>> Start Source document

Out Loud About this Project (drop down and Out Loud Page)

 

Boy, I’ve struggled with how to introduce this project. On the one hand, it’s an important and potent set of stories about church, school, and family abuse, all occurring within – and to be honest, facilitated by – a church that is local to me: Christ Church of Moscow, Idaho. On the other hand, I am deeply familiar with and personally fond of this particular church community, having been part of it myself for many years; so how do I tell this kind of story about people I love and care about, without becoming the nastiest kind of accuser and attacker? 

 

Here’s how I think about it. When I left the church myself, with my own set of wounds, I became curious about the stories of others and started seeking those out. Over the course of the last five years, I have been privileged to hear story after sorrowful story that people shared with me when I asked them. 

 

There are many, many more than I’ve recorded here. These were stories of kids who were meant to thrive in the rigorous academia of Logos School but just couldn’t ever quite fit in; and, sadly, their families were so deeply committed to the glittering vision of robust Christian education, that they became blind to their own children’s needs and, essentially, sided against them and with the system. They are stories of women caught for decades in oppressive, pornographic marriages, seeking help from a pastor or pastor’s wife, and hearing what their husbands needed was more sex, better sex, a more cooperative, sexier wife. There are stories of kids being abused at the hands of siblings, fathers, Christian men at their school, and the church and family (or church and school) conspiring together to sweep it all under the rug. Stories of young men raised with such a burden of responsibility they could never hope to succeed, young women raised to submit and married early to authoritarian boys, and awakening later in life to the fact they never once understood they had a different choice. Stories of kids who moved here for college, full of hope and excitement, and got chewed up and spit out because the decks of local influence were stacked against them. Story after story after story of people who once loved this church and this town, but now they can’t even come to visit without their hearts racing and palms sweating. People who were just relieved to get away and forget and find a sense of peace somewhere else, having full-on panic attacks when they come to see their friends in little Moscow, Idaho.

>> End Source document
>> Start Collected data

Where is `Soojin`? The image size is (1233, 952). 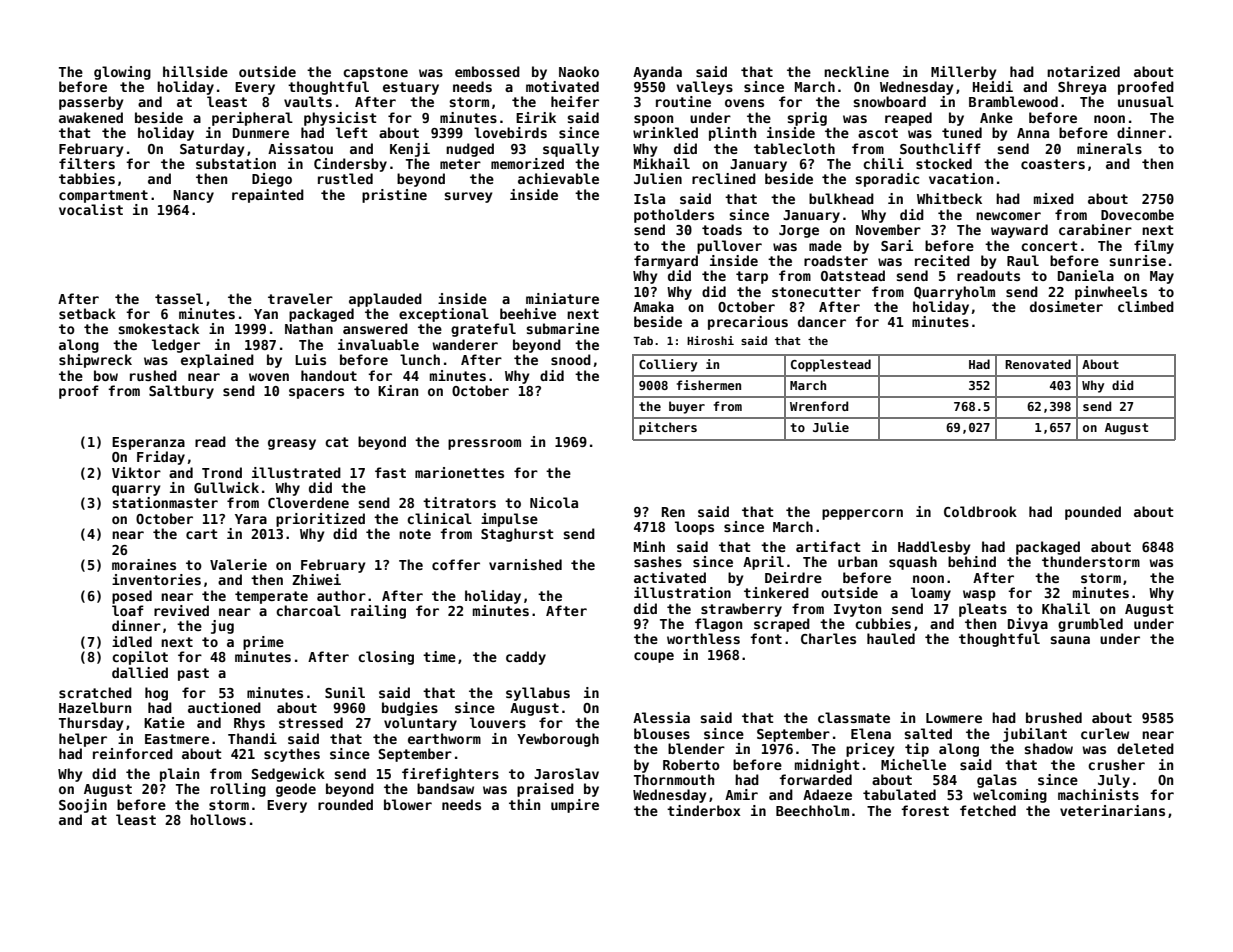 Soojin is located at coordinates (83, 806).
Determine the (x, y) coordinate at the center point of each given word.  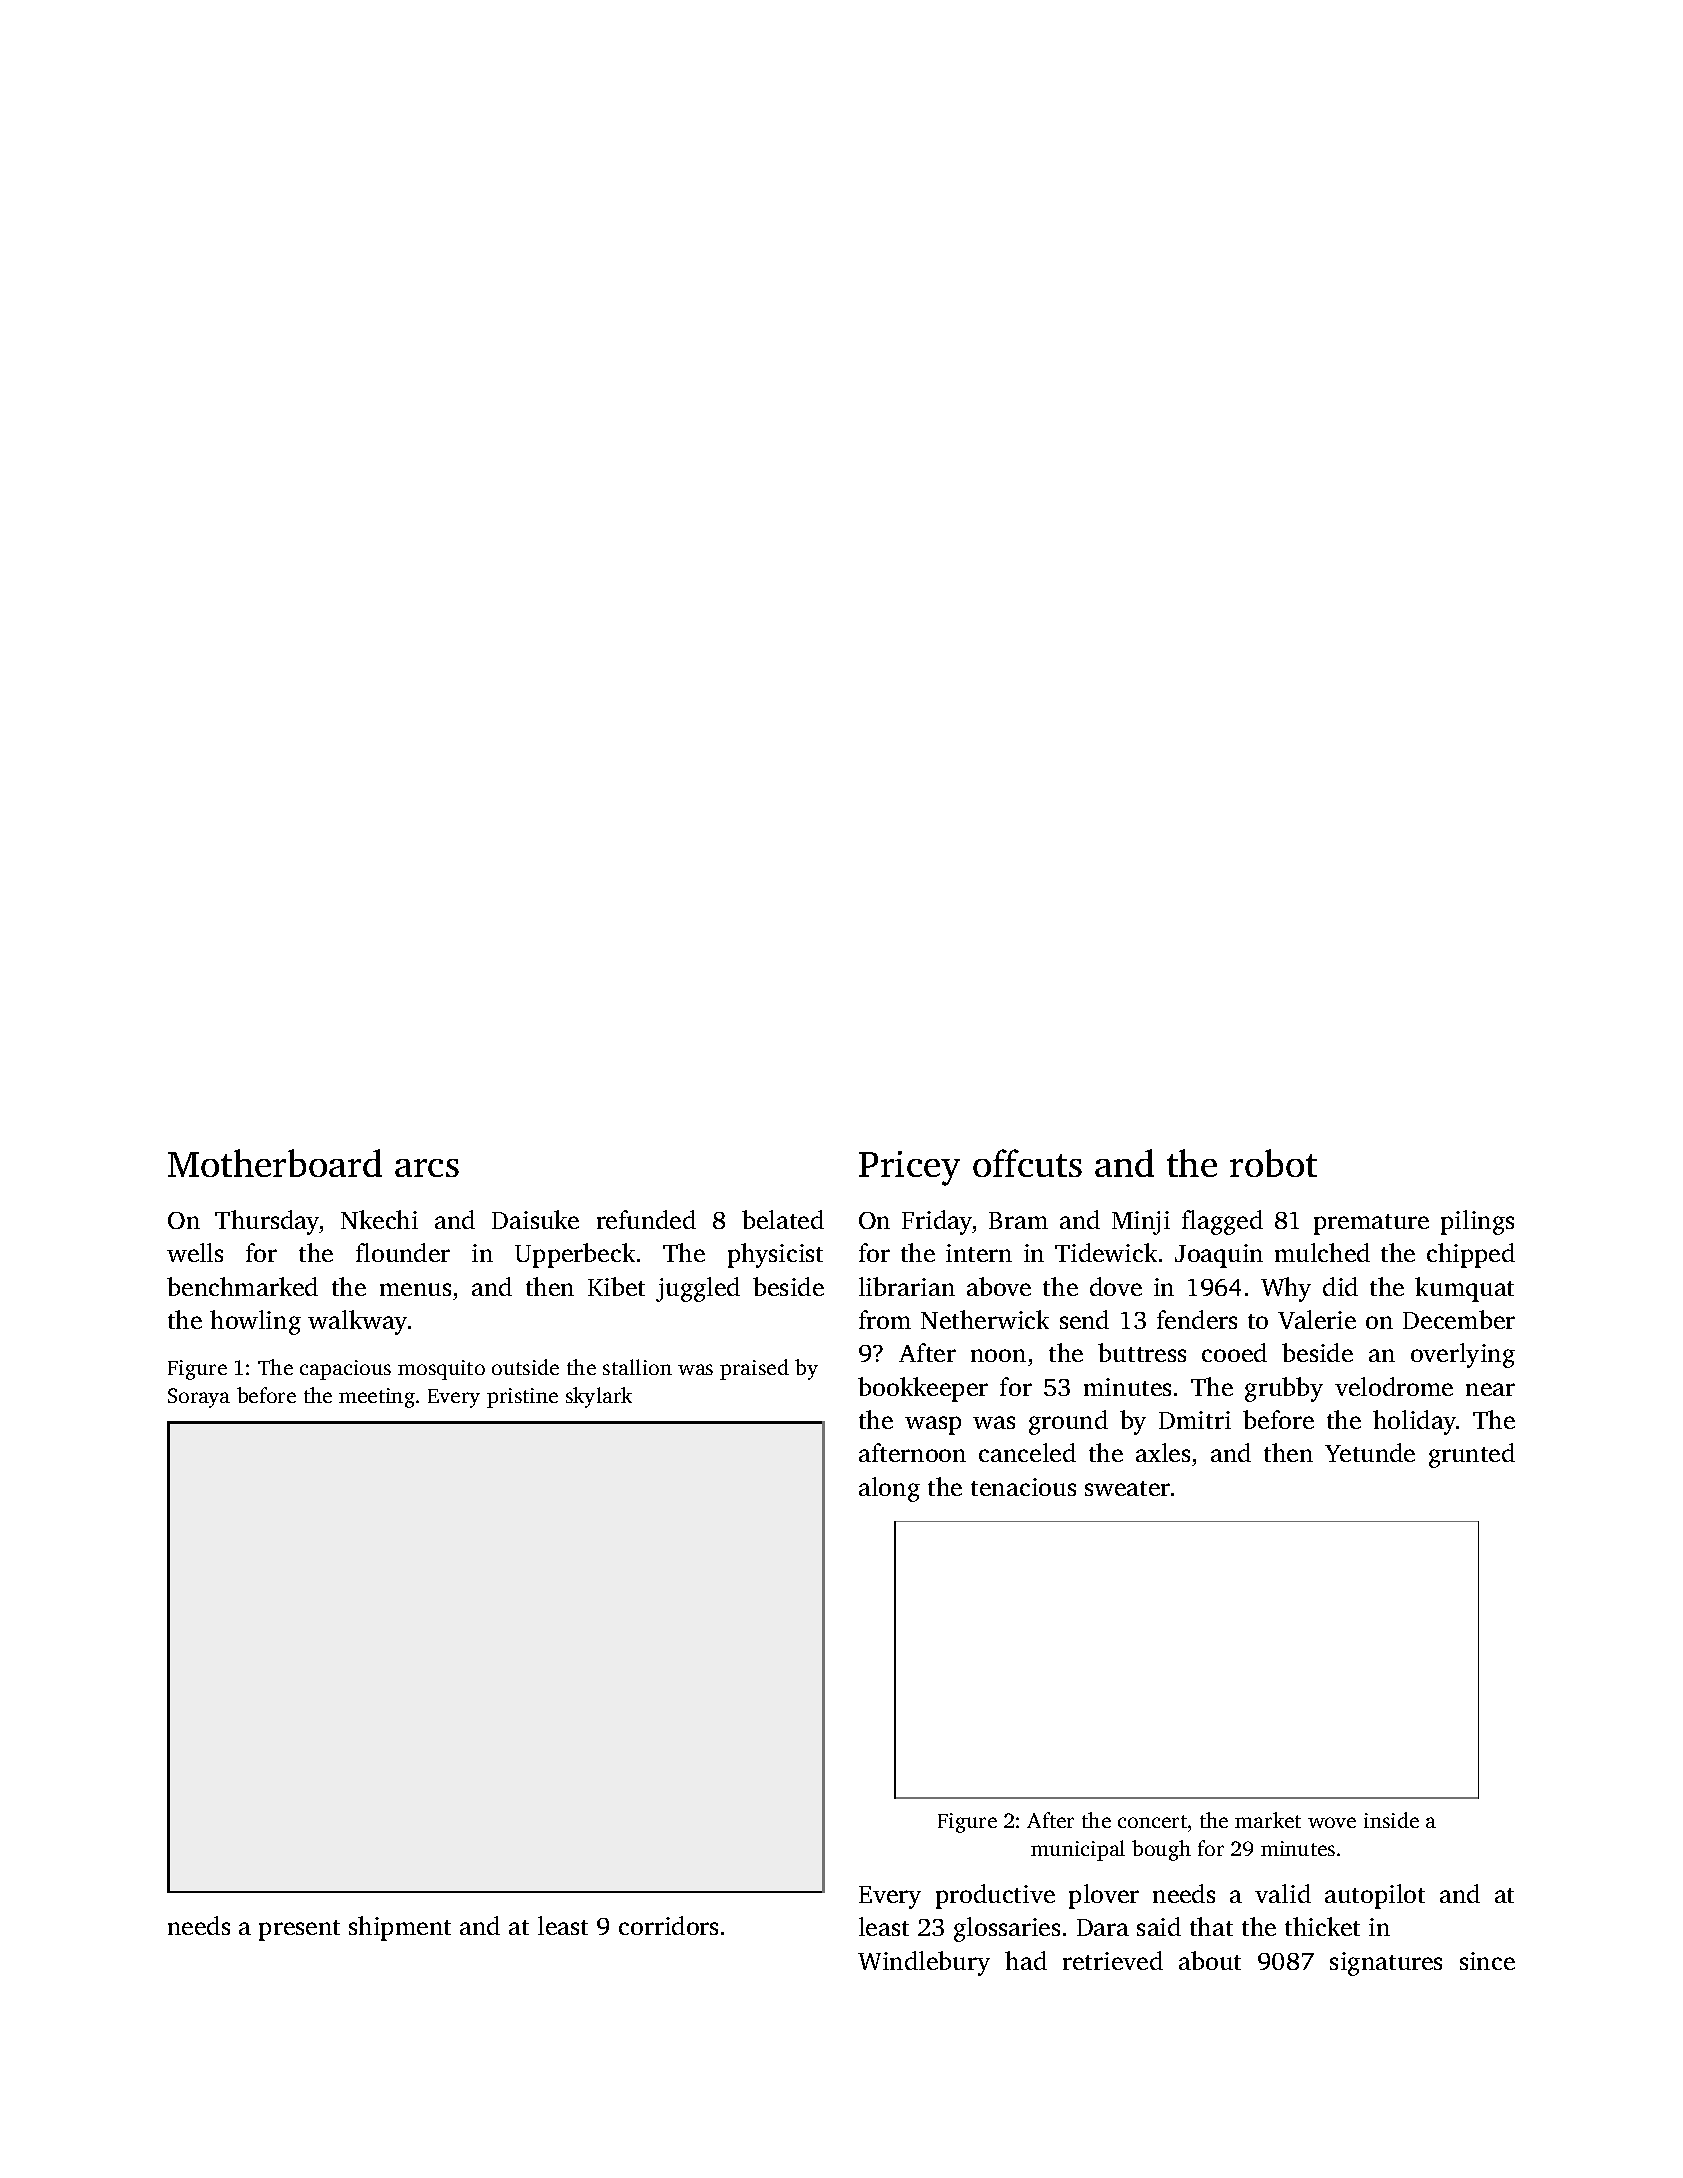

>> End Collected data

(Request)
Decide whether each statement below agrees with the project introduction, and support each yes or no with the exact words of the text that settle it.
1. The writer has heard people's stories over the past five years.
2. The writer was never part of the church community being described.
3. All of the stories the writer heard have been recorded in the project.

(Exercise response)
1. Yes: "Over the course of the last five years, I have been privileged to hear story after sorrowful story that people shared with me when I asked them."
2. No: "having been part of it myself for many years"
3. No: "There are many, many more than I’ve recorded here."